An funny thing happened on the way to the forum...

I'm posting videos on YouTube now, got three videos posted so far.  The latest one is related to the JeeNode Moteino Kill-A-Watt project.  That video describes how I'm using the 60 Hz (or 50 Hz as the case may be) square-wave as an interrupt, so my sketch can accurately measure true RMS voltage and current.  

But the sketch wasn't working as expected.  I did the usual Arduino style debug with the Serial Monitor, but that was getting me nowhere fast.  Debug can be fun, but in this case, it was getting tedious, especially having to disconnect the AC line before I could plug in the USB cable to the computer.  And even using an oscilloscope is risky, since the project's "ground" is riding on a few volts 60 Hz.  So no ground connection allowed between the scope and the project!  That meant using a special high voltage diff probe, but I only had one and needed to view two signals.

Finally it dawned on me: set the KAW aside for a while, and simulate the project on a breadboard.  Running on USB power in the usual way, everything properly grounded, safe to connect to PC and scope.  I used an AFG3000 series function generator trigger output to create the 60 Hz square-wave for the interrupt.  Ch1 and Ch2 simulate the voltage and current waveforms, with adjustable phase to simulate power factor.


Within minutes, I was able to "see" what was going on inside my sketch, using my trusty MDO4000 series scope, with respect to the  60 Hz square-wave.

Here's an abbreviated version of the sketch:


const int LED    = 6; // D6 LED to ground
const int HzSENS = 3; // D3 60Hz square-wave
const int HzINT  = 1; // INT1

void setup () {

  pinMode(HzSENS,INPUT); // D3 is INT1 
  pinMode(LED,OUTPUT);
  digitalWrite(LED,LOW); // off
}

volatile int unsigned measState; // global variable to count line cycles

void loop () {
  measState = 0;
  attachInterrupt(HzINT,AC60HZ,RISING);
  while(measState < 1); // skip partial cycle
  digitalWrite(LED,HIGH);
  while(measState < 2){  
    // do measurements over exactly one AC line cycle
  }
  digitalWrite(LED,LOW);
  // do other stuff, like compute and transmit results
  delay(1000); // wait a second
}


void AC60HZ(){ 
  measState++;
}

After attachInterrupt, measState should increment on every rising edge of the interrupt signal.  measState will be 0 for some unknown amount of time.  Then the 1st interrupt should increment it to 1. The second while statement block should execute during the time between the 1st and 2nd interrupts, one AC line cycle.

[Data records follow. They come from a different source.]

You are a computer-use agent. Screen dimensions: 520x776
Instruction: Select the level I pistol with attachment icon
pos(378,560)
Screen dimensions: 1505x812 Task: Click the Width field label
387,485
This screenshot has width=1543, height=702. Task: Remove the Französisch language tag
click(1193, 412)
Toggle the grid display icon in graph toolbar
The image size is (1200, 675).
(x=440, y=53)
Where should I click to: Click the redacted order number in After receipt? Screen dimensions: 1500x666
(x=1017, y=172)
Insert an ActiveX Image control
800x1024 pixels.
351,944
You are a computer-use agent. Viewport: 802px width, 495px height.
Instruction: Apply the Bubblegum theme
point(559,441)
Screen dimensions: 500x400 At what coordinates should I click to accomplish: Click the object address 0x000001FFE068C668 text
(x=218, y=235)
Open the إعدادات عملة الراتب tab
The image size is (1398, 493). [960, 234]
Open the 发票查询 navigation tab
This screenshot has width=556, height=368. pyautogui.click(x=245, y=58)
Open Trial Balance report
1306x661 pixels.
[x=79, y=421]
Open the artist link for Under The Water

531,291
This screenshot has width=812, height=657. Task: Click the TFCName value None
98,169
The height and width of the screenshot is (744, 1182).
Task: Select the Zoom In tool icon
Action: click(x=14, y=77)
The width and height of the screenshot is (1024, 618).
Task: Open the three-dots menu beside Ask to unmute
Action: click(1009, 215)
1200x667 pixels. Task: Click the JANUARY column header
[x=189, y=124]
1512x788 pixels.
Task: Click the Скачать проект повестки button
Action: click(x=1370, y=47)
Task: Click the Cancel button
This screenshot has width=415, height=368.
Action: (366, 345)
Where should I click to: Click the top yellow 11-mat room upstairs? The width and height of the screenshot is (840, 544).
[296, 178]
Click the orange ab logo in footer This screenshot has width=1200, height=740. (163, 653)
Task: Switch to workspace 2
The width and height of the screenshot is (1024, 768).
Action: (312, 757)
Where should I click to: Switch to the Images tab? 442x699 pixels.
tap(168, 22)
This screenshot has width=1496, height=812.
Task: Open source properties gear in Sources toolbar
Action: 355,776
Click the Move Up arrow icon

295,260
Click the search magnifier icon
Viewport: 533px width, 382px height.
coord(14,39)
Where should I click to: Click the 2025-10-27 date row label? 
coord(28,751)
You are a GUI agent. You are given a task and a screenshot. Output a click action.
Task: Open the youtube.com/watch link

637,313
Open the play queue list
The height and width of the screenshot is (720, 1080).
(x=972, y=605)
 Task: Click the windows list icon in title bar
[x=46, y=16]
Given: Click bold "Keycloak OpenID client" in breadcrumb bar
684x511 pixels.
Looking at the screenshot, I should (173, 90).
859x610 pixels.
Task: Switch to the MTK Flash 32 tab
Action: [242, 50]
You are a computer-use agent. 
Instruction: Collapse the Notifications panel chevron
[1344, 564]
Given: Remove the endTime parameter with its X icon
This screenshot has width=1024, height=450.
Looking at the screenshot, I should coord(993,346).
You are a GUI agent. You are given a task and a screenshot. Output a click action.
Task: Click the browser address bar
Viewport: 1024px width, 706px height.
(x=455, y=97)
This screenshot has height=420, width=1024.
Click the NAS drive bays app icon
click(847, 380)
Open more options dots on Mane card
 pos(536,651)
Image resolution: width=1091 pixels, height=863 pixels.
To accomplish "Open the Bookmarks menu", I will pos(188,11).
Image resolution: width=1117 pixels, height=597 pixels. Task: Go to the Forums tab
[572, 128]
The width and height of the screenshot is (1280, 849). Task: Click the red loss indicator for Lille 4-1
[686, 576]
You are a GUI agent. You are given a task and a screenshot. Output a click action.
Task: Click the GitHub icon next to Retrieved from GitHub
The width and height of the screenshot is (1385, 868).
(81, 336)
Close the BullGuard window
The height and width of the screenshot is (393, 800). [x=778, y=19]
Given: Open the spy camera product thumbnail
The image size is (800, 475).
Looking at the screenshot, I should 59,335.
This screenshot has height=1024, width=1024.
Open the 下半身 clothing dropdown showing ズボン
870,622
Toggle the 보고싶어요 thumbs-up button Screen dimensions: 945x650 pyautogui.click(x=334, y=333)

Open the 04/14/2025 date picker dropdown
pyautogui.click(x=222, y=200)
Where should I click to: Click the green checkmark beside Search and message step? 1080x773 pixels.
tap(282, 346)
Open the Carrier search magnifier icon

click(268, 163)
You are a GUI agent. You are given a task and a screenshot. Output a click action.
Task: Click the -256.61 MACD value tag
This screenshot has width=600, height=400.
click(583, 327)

As shown in the code above, the LED should come on just after the 1st interrupt, and go off just after the 2nd one.  But the scope showed a different picture!  The LED came on a few milliseconds after the interrupt.  It turned off at the proper time, so the net effect was measurements made over about 3/4 of a cycle.  Not good!

(Sharp-eyed readers may notice the photo above shows lots of pulses during the measurement period.  That photo was taken with the digitalWrites inside the measurement loop: high before the three analogReads, then low, then just enough delay to give a net 50 measurements per cycle).

I fixed the problem by waiting for the second interrupt to start taking measurements.  I changed the 1 above to 2, and the 2 to 3.

I don't know why this change was needed.  It seems that the Arduino interrupt handler latency is several milliseconds, but only on the first interrupt after attachInterrupt?  

If anyone knows more about this, please post a comment, thanks!